Can hospital transfusion committees change transfusion practice?

Francesco Torella FRCS   Sarah L Haynes BSc PhD   Joanne Bennett RGN   Darreul Sewell   Charles N McCollum MD FRCS  

Academic Surgery Unit, Education and Research Centre, South Manchester University Hospital, Southmoor Road, Manchester M23 9LT, UK

Correspondence to: Mr Francesco Torella E-mail: FCMTDR{at}aol.com

Blood and blood products are commonly over-used in hospital practice. We investigated whether the introduction of a red-cell transfusion trigger (haemoglobin <8 g dL-1) influenced transfusion practice in surgery. Coronary artery bypass grafts (CABGs, n=400), total hip replacements (n=107), colectomies (n=85) and transurethral prostatectomies (TURPs, n=158) were reviewed over two periods of six months, before and after the introduction of the policy by the local hospital transfusion committee.

After introduction of the policy, the proportion of patients transfused fell from 57% to 45% with CABGs (P=0.02) and from 52% to 26% with hip replacements (P=0.006); for colectomies and TURPs there was no change.

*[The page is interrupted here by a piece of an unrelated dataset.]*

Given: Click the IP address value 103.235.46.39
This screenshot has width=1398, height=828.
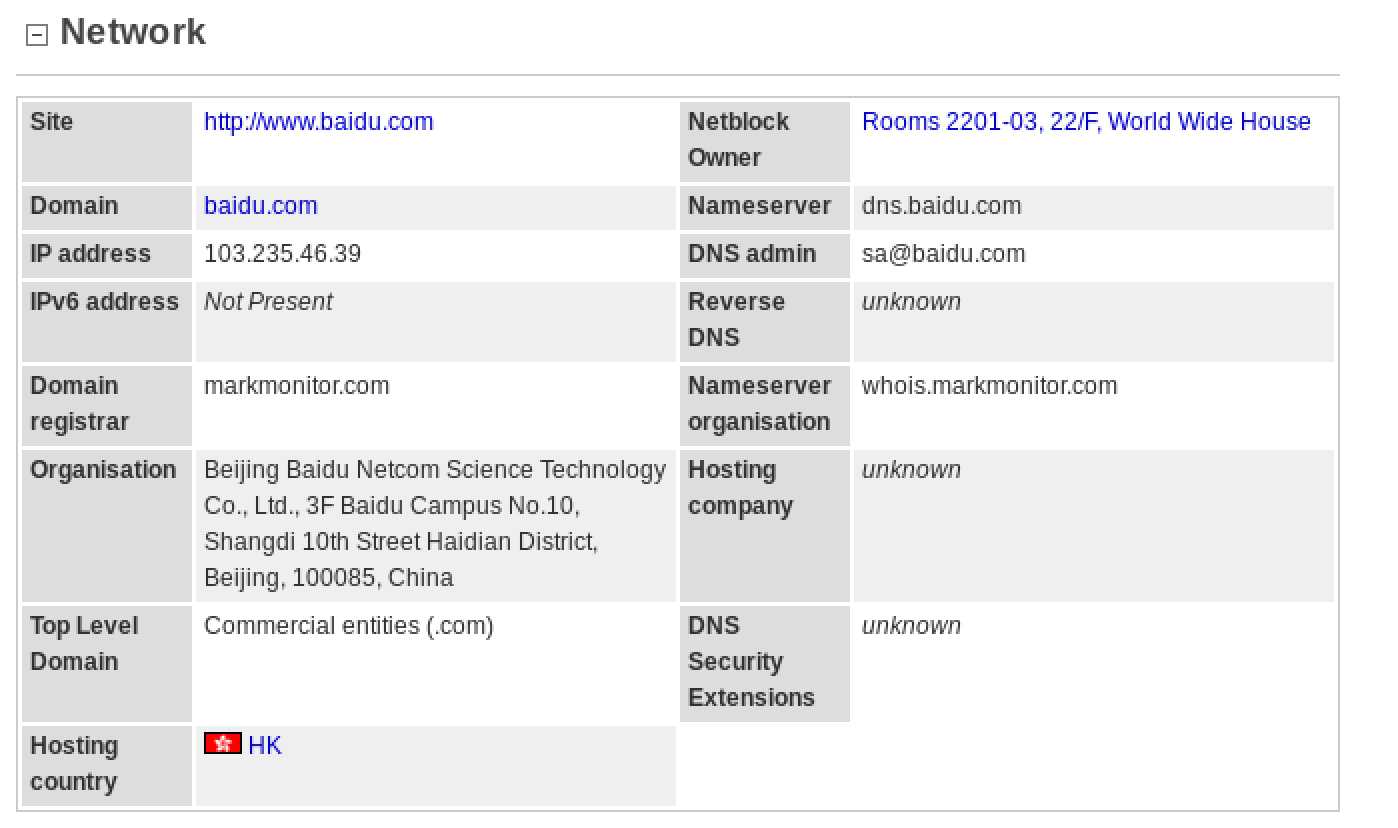Looking at the screenshot, I should point(282,254).
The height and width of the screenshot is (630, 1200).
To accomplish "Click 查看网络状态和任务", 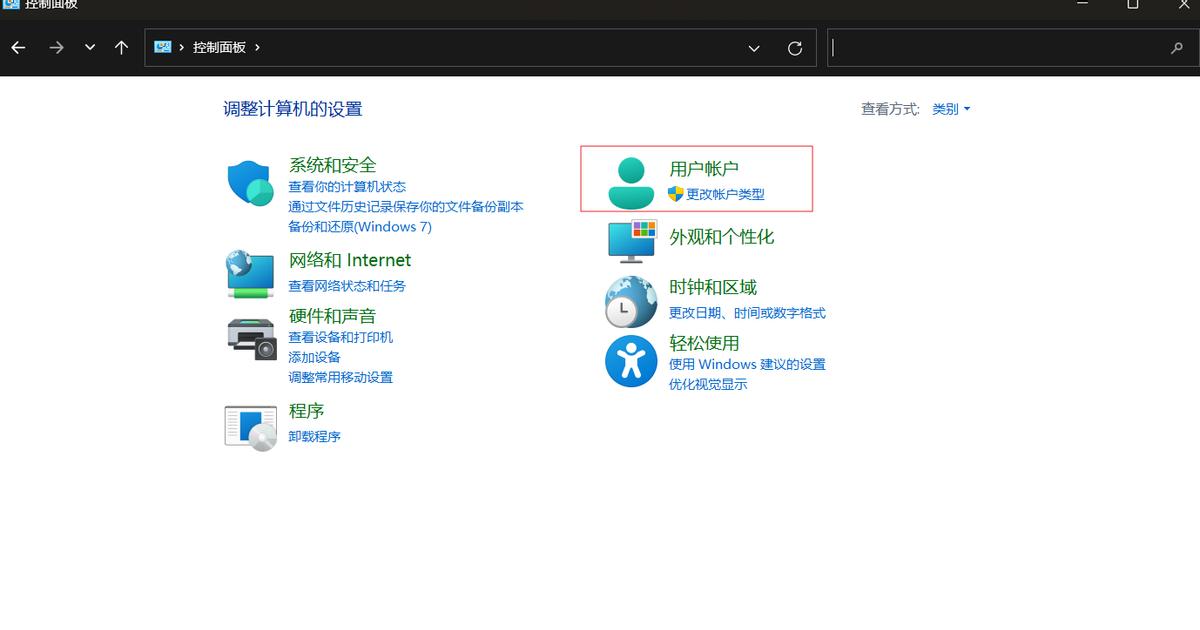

Hospital stay did not increase in any of the groups. In the second period, haemoglobin concentration on discharge was lower after total hip replacement, by a mean (95% CI) of 0.7 (0.3-1.2) g dL-1 (P=0.002) and after colectomy, by a mean of 0.6 (0.1-1.1) g dL-1 (P=0.03).

Although other factors cannot be excluded, we suggest that the reductions in red-cell transfusion were in large part attributable to the new transfusion policy.